The nepotistic days of yesteryear are swiftly on the decline. These days, film executives barely read the screenplay title page containing the screenwriter’s contact details.
There are two main factors that make you an attractive screenwriter:
A UNIQUE VOICE and THE ABILITY TO PLAY WELL WITH OTHERS
Producers want a killer opening sequence in your screenplay to hook them, followed by a well-told, riveting story.
In the case of TV executives, they also look at the writer’s understanding of A, B and sometimes, C storylines and their ability to capture the essence of an existing TV show.
In the previous frenzy of movie script sale mania, film executives looked for anything that can easily be sold of at least a mediocre quality. High quality was a bonus.

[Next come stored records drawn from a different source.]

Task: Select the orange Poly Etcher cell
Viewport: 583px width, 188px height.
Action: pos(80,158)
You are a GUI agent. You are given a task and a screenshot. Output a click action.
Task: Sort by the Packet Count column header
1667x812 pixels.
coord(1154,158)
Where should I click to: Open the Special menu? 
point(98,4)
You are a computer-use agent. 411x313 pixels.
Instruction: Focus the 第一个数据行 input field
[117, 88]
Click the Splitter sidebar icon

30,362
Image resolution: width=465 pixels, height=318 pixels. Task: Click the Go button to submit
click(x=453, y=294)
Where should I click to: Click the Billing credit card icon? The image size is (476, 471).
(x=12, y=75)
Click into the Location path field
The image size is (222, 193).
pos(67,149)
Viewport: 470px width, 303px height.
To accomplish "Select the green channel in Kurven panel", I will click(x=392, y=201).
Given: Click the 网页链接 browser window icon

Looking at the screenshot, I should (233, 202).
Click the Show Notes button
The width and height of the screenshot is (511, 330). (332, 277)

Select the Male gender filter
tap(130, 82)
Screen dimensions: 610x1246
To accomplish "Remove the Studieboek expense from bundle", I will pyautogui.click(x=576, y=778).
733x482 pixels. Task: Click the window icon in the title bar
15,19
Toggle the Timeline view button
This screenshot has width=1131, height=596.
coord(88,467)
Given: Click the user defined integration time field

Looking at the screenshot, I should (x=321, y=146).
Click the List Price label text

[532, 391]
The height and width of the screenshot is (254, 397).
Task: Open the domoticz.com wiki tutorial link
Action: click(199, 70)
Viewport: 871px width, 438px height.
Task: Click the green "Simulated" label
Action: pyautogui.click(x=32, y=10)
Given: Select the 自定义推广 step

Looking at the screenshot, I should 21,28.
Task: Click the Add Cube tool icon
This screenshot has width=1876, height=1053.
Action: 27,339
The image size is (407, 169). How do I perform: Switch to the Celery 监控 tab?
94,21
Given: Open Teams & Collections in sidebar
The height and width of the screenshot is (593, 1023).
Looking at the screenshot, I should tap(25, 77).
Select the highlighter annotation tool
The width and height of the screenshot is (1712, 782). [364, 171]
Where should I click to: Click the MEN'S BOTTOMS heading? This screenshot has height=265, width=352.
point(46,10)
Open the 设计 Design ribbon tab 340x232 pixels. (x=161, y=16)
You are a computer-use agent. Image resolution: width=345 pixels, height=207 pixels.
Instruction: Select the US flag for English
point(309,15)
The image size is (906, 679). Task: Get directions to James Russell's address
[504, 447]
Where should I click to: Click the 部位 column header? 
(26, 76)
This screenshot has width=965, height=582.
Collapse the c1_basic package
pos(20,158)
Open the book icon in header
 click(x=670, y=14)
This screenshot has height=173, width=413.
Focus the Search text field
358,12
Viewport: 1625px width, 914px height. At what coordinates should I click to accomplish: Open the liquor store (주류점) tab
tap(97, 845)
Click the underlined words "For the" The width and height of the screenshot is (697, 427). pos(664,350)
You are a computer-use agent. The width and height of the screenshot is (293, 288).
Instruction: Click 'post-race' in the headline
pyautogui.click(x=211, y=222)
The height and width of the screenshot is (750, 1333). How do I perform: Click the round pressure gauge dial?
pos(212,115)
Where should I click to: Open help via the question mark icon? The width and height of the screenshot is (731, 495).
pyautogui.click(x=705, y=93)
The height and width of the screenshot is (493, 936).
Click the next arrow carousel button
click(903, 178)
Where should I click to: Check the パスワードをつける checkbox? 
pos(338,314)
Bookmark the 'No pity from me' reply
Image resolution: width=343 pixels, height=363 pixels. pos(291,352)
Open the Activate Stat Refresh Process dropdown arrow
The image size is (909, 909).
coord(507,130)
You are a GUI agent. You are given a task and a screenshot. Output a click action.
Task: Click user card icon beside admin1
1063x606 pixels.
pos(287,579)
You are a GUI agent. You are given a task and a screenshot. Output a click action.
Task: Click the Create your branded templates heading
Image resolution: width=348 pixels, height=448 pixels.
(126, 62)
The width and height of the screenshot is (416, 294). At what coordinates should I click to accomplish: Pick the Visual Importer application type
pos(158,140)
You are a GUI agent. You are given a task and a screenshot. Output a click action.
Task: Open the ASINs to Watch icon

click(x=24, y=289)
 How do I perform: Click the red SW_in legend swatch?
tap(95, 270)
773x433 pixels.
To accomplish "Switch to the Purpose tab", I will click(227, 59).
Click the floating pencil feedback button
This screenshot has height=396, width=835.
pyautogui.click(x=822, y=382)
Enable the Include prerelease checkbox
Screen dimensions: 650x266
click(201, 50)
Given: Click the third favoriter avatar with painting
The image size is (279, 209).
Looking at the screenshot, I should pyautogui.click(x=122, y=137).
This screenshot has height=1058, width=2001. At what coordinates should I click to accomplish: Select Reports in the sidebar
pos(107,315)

Today, the issue of script saleability still applies, but the focus has greatly shifted. Executives and agents are increasingly attracted to unique voices and different ways of looking at the world. They want to identify story types that only you are capable of writing. Being a generic writer trying your hand across all genres, while not mastering any, is not sound screenwriting career advice.
Imagine a studio executive’s desk piled with similarly-themed, well written scripts, all with identical commercial potential. In view of declining production budgets, unique and original material that can be produced for a lower price is in higher demand.
Film studios are still interested in high concept, four quadrant, large budget blockbusters, but are producing them in fewer numbers. Around 250 films were produced by Hollywood studios last year compared to over 400 in times when film financing flowed easier than champagne. Newer writers should probably focus on cheaper (under $5 million) producable scripts rather than trying to attract studios. You need to climb the ladder.
There are even rumors that Hollywood may even start buying original stories again as opposed to pre-existing works. Sundance Film Festival and AFM sales are showing promise. Heck, even dramas are starting to sell respectably again. Period pieces too. This won’t last, so educate yourself on the script sales cycles.
Cherish your time as an undiscovered screenwriter. You are free of industry expectation and can express your individuality freely. Once you become optioned, sold, produced, managed and agented, your professional relationships change because you become pigeon-holed.
You are juggling egos, serving the story and must learn to confidently argue your story choices. Ultimately film producers will have the final word, but you have to plead your case. You don’t want to establish a reputation as a doormat or of being difficult and uncooperative. It’s called politics and exists in every industry.
So find your unique view of the world, your spin on storytelling and go for it.